A coordinated effort may get underway next summer to spare the beach the urban runoff that periodically forces health officials to close it to the public. Orange County and the Aliso Water Management Agency have designed a temporary solution, endorsed by the Laguna Beach City Council and the state Water Quality Control Board. The proposal calls for building a sand berm several hundred yards east of Aliso Creek Bridge and Pacific Coast Highway. The berm will be lined with plastic and designed to create a shallow pool.
The water that collects in the pool will be pumped through a pipeline into an outfall line that will dump it nearly 2 miles offshore. Getting the pollution into the ocean will dilute it. This will benefit swimmers upset at the periodic closures of Aliso Beach, where Aliso Creek flows into the ocean.

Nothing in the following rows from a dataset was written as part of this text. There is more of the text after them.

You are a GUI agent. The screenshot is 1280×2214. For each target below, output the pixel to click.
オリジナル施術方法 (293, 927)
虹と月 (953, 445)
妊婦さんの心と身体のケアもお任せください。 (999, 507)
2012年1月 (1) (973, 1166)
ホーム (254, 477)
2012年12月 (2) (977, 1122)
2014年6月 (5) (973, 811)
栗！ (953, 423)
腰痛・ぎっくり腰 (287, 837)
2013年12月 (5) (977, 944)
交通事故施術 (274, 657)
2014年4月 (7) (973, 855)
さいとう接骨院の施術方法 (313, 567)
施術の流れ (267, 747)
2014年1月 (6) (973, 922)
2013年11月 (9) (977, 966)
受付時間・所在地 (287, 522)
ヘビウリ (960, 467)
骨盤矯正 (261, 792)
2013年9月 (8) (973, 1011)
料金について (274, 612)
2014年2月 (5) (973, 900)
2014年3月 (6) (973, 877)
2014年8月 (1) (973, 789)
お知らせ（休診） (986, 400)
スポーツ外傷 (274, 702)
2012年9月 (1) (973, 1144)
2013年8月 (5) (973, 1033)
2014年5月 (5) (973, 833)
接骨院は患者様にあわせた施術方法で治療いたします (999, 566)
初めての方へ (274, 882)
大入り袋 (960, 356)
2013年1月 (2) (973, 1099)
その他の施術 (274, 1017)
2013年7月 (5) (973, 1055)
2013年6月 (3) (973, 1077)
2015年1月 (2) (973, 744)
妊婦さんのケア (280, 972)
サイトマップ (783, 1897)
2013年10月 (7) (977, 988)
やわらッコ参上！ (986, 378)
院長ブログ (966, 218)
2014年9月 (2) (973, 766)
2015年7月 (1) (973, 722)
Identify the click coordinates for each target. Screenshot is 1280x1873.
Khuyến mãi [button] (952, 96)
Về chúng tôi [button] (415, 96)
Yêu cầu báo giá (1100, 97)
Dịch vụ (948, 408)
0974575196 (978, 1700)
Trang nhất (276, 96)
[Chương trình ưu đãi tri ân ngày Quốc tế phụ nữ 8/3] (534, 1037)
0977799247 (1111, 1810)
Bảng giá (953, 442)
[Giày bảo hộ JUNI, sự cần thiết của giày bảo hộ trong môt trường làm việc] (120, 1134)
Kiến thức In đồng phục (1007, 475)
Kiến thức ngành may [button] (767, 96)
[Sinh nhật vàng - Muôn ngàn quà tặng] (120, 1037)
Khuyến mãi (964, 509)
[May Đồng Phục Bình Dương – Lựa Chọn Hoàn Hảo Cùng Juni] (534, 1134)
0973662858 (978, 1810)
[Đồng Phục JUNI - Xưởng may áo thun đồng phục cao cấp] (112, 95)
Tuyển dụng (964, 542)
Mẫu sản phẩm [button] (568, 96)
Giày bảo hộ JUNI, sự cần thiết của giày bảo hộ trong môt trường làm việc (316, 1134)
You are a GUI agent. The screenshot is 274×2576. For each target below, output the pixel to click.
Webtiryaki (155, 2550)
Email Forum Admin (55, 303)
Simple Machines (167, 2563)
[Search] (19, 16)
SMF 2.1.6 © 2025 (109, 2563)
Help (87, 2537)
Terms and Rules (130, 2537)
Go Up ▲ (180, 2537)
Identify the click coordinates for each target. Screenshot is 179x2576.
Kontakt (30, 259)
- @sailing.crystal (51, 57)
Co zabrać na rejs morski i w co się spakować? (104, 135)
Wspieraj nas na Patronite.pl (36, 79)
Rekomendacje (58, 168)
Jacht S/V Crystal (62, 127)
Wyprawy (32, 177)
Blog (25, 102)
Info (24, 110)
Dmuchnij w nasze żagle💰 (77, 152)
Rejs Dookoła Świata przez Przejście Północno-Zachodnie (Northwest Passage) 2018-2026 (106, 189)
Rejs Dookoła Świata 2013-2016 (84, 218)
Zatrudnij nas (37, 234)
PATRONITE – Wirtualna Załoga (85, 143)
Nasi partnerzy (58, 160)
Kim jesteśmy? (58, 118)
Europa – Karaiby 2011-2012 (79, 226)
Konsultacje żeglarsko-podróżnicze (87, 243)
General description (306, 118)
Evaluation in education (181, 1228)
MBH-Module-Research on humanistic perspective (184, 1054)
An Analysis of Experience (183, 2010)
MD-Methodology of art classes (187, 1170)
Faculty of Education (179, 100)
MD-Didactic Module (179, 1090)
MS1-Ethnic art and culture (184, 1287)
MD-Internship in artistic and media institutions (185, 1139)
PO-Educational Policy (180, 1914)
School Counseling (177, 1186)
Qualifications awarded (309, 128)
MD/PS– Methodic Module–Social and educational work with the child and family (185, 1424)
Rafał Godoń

If this has to be a solution, we hope it will be a temporary one at most. Obviously, a long-term plan is needed that averts the undesirable dumping of pollution into either shallow or deeper waters. The U.S. Army Corps of Engineers hopes to come up with a permanent answer in several years. It should include steps to minimize the effect of urban runoff.
The pollution problem is the result of the heavy development of Orange County in recent decades. Aliso Creek rises inland near Cook’s Corner, at the edge of the Cleveland National Forest. Years ago the creek reportedly supported marine life that included steelhead trout and crayfish. Now the creek supports used motor oil, pesticides washed off front lawns, and animal droppings. The problem has been complicated by occasional leaks in lines at waste-water treatment plants along the Aliso Creek watershed.
The effort to stop pollution of Aliso and other beaches in the county has not been as quick and concerted as it should have been. The beaches are one of the county’s treasures. They need to be protected, and with a more permanent plan.